Passage
A fooles lips come with strife, and his mouth calleth for stripes.
A fooles lips come with strife, and his mouth calleth for stripes.
Proverbs 18:4 The words of a mans mouth are like deepe waters, and the welspring of wisdome is like a flowing riuer.
Proverbs 18:5 It is not good to accept the person of the wicked, to cause ye righteous to fall in iudgement.
Proverbs 18:6 A fooles lips come with strife, and his mouth calleth for stripes.
Proverbs 18:7 A fooles mouth is his owne destruction, and his lips are a snare for his soule.
Proverbs 18:8 The wordes of a tale bearer are as flatterings, and they goe downe into the bowels of the belly.
The verse centers on "stripes", "fooles", "lips", "come", "strife", "mouth", and "calleth". It is saying that the verse draws attention to "stripes" and "fooles", so its meaning should be read from those terms before moving to application.

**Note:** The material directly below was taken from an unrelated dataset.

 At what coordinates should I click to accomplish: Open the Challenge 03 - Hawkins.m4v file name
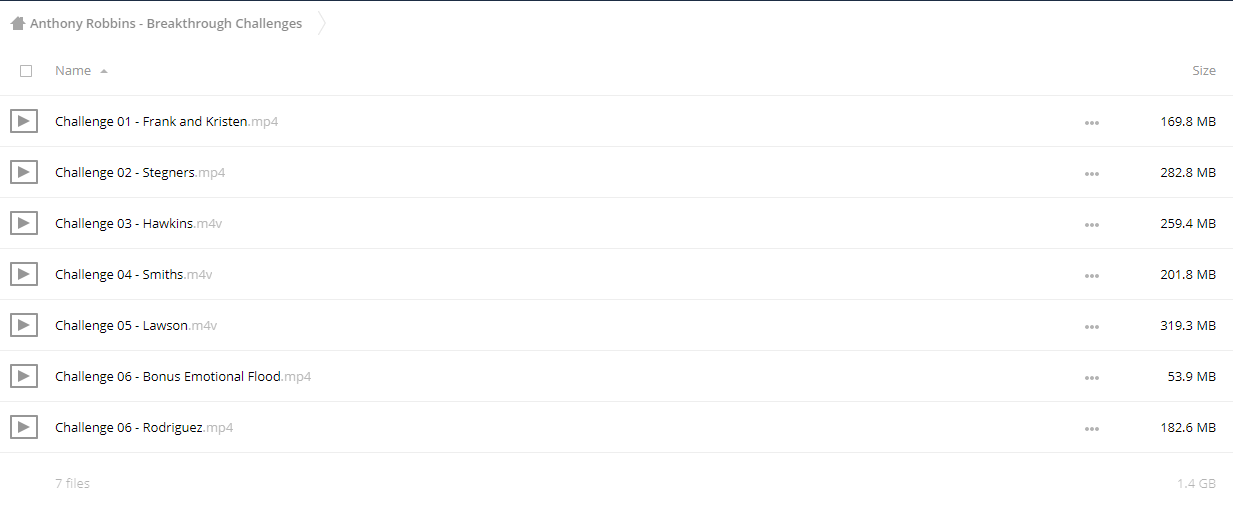138,223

The nearby context moves from verse 5's "It is not good to accept the..." into verse 7's "A fooles mouth is his owne destruction...", so "stripes" and "fooles" belong inside that flow. In Proverbs context, the local focus is covenant, worship, and faithfulness.
A plain takeaway is to answer the verse's own emphasis on "stripes" and "fooles" with trust shaped by these words, not by a vague optimism outside the passage.